Eh già, come si fa a competere con la tecnologia, con Internet, ad esempio. È una battaglia persa in partenza se pensiamo agli stimoli che provengono ai giovani dalla rete, Peccato, però, che molti dei nostri studenti alla rete si affidino per “svolgere i compiti”, che sul web, da disperati quali sono di fronte ad una traduzione di latino o di greco, trovino la soluzione ai loro problemi, scaricando la versione bell’ e pronta. Peccato che non si consideri che i programmi stessi delle nostre scuole siano vastissimi e, diciamolo, noiosissimi se confrontati con la vivacità di certe trasmissioni televisive –naturalmente non culturali- e di certi programmi informatici.
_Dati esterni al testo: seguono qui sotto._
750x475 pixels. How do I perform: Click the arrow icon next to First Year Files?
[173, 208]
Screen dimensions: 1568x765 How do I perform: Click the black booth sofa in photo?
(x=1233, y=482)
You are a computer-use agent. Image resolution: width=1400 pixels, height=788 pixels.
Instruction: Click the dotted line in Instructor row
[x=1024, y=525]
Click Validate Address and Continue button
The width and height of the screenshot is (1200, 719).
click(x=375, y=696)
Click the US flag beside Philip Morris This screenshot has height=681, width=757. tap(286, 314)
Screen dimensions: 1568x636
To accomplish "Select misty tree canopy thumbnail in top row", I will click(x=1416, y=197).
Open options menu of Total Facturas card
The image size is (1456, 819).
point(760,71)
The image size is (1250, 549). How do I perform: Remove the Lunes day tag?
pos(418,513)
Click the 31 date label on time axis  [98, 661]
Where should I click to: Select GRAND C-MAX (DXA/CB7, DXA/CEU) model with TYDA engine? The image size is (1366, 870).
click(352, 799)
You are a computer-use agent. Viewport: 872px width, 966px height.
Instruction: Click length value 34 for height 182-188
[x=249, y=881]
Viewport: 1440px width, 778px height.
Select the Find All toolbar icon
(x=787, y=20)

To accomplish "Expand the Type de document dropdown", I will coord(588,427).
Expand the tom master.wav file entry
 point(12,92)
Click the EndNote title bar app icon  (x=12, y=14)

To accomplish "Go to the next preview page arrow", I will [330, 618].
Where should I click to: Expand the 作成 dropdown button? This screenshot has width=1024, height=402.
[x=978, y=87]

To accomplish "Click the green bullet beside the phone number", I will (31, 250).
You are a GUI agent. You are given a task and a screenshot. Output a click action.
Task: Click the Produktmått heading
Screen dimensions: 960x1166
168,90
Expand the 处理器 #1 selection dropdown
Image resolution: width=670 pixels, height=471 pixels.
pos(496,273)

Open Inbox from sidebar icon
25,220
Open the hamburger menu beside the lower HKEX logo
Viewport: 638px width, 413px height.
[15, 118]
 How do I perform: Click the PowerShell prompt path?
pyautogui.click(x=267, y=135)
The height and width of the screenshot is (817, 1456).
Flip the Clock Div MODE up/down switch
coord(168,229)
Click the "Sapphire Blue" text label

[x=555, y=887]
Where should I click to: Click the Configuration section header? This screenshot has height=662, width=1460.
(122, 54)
Peccato, però, che i programmi scolastici, noiosi o meno, li si debba svolgere, soprattutto in quinta quando c’è l’esame, altrimenti il commissario esterno crederà che il collega interno non abbia fatto nulla o gli studenti stessi addosseranno la responsabilità della loro impreparazione al docente che non ha fatto bene il suo lavoro. (A questo proposito, leggi qui )

La scuola non è malata, signori miei, è solo vecchia e pure io, nonostante gli innumerevoli corsi frequentati per diventare un’insegnante efficace, non mi sento più tanto giovane. E il ministro Brunetta ha appena deciso di mandarmi in pensione a 65 anni. Una condanna senza possibilità di appello, non ci sono attenuanti che tengano.
Proprio perché anch’io, come Veronesi, amo profondamente i nostri ragazzi e ritengo che la nuova generazione sia straordinaria per intelligenza, apertura mentale, ricchezza di ideali e generosità, non vorrei scoraggiarli, ma se Brunetta non cambia idea, povera me … e poveri i miei futuri allievi!